TASK STATEMENT: Update the listing below by replacing every "chart legend" with "graph legend" and leaving everything else unchanged. Omit the pictures from your answer.

····················

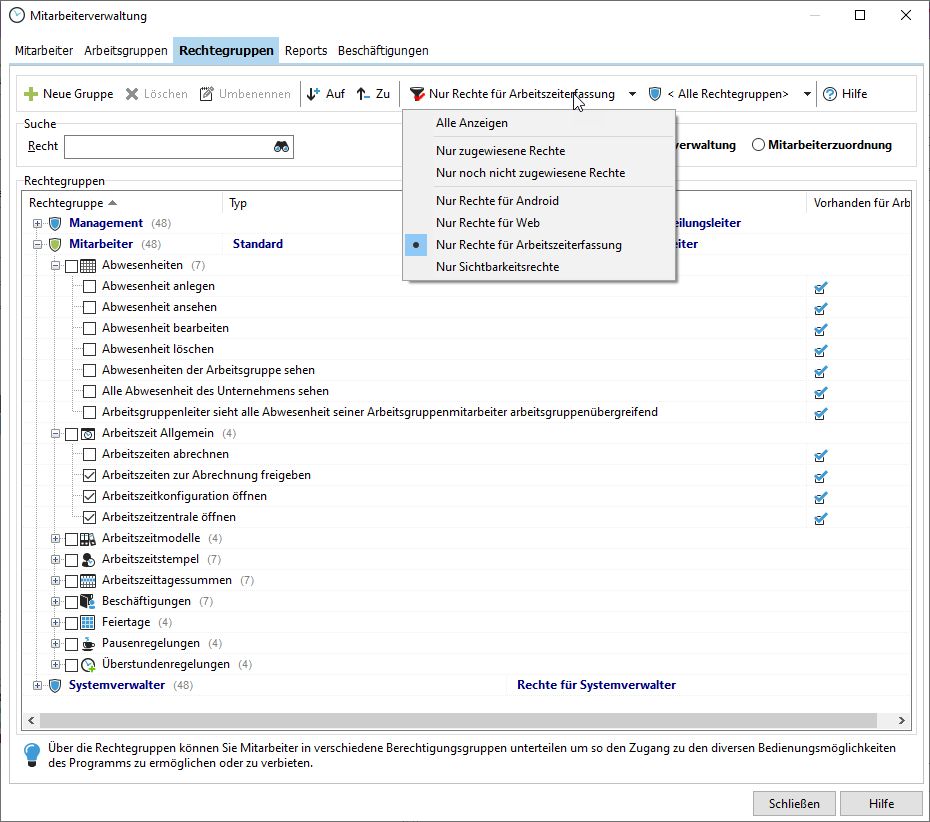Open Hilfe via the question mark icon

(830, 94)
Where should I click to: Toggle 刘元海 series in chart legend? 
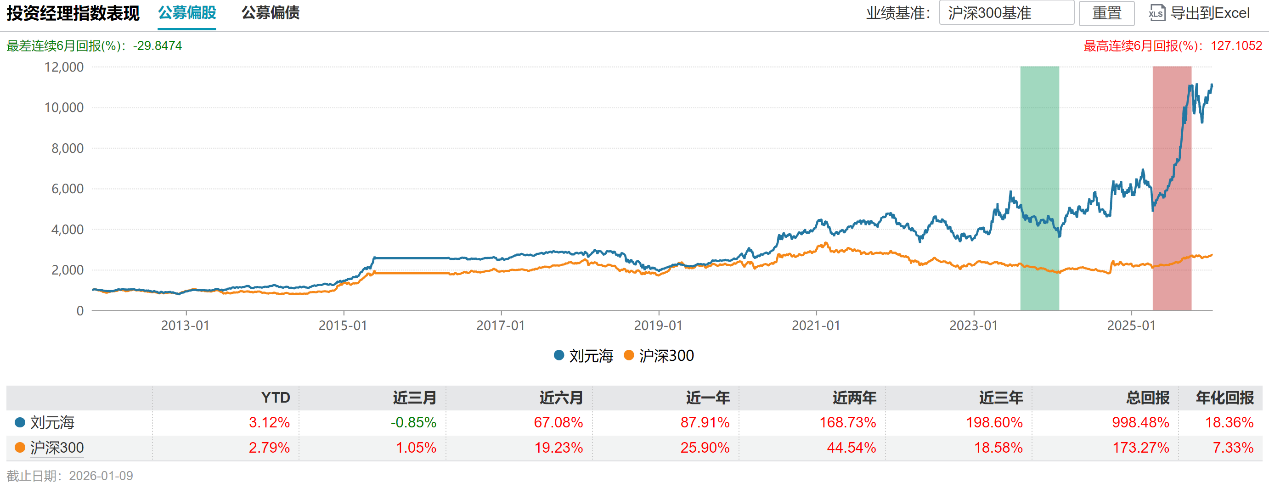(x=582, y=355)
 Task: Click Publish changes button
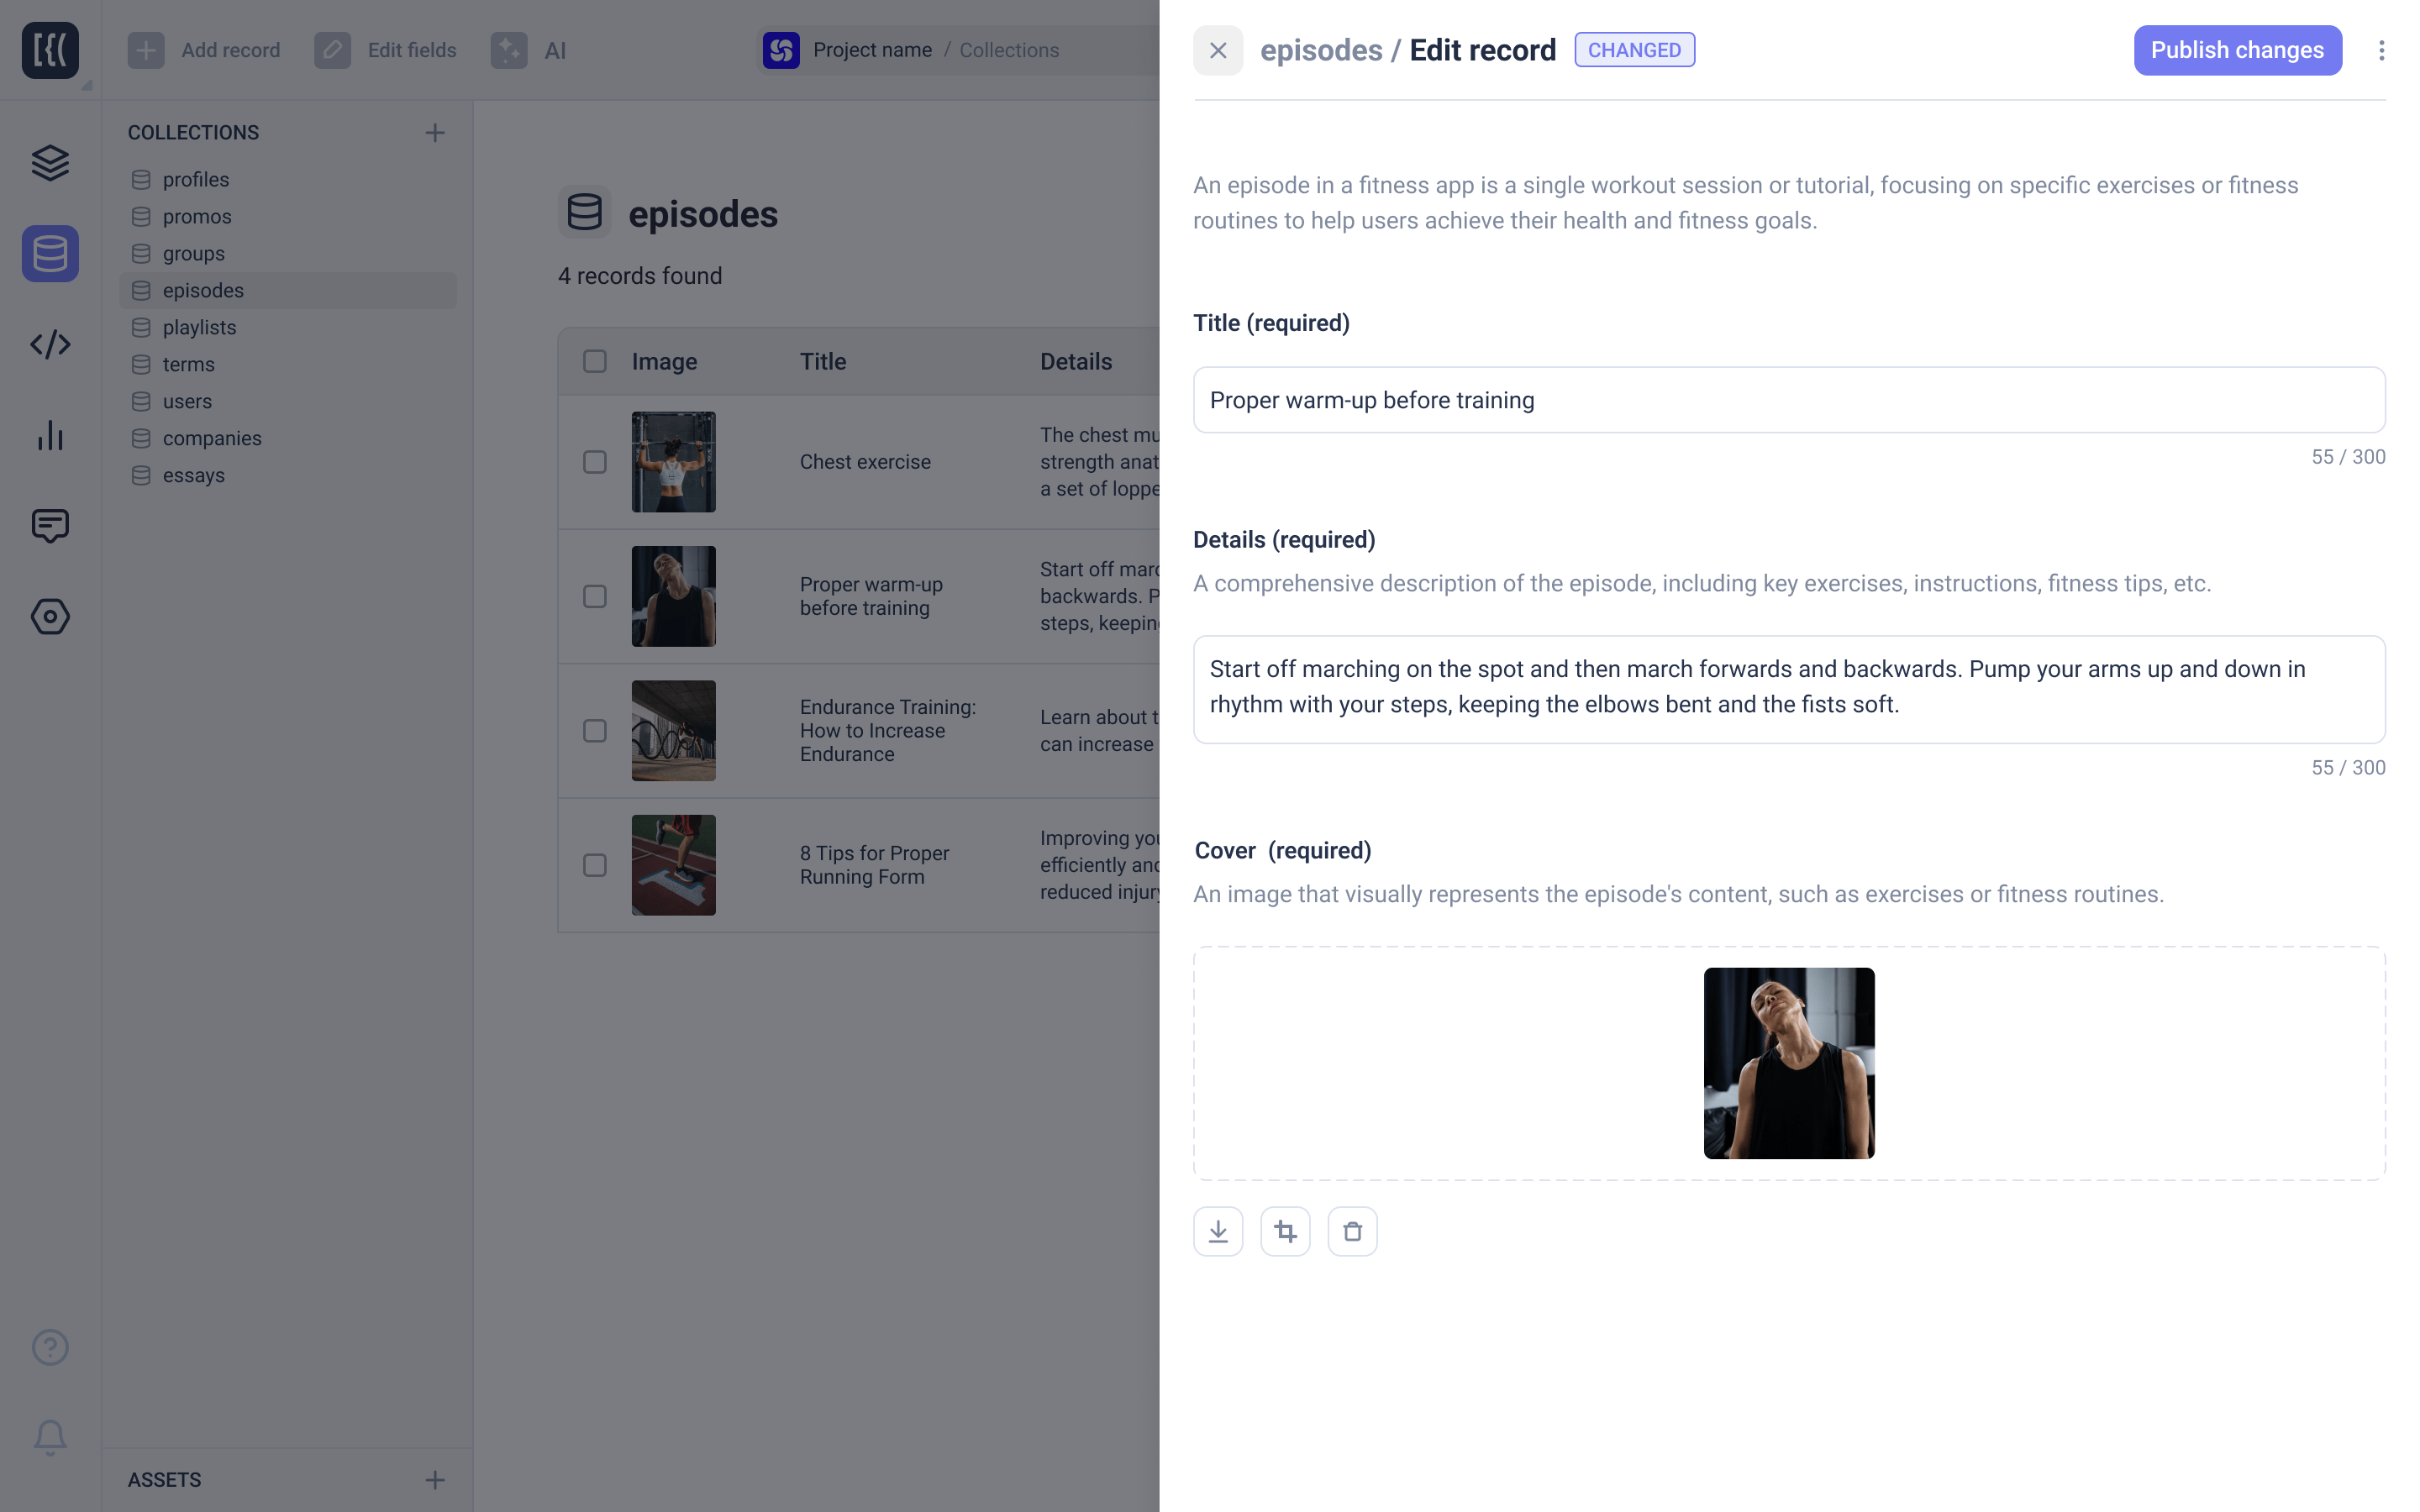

····················

EXERCISE ANSWER:
Open Hilfe via the question mark icon

(830, 94)
Where should I click to: Toggle 刘元海 series in graph legend? 
(x=582, y=355)
 Task: Click Publish changes button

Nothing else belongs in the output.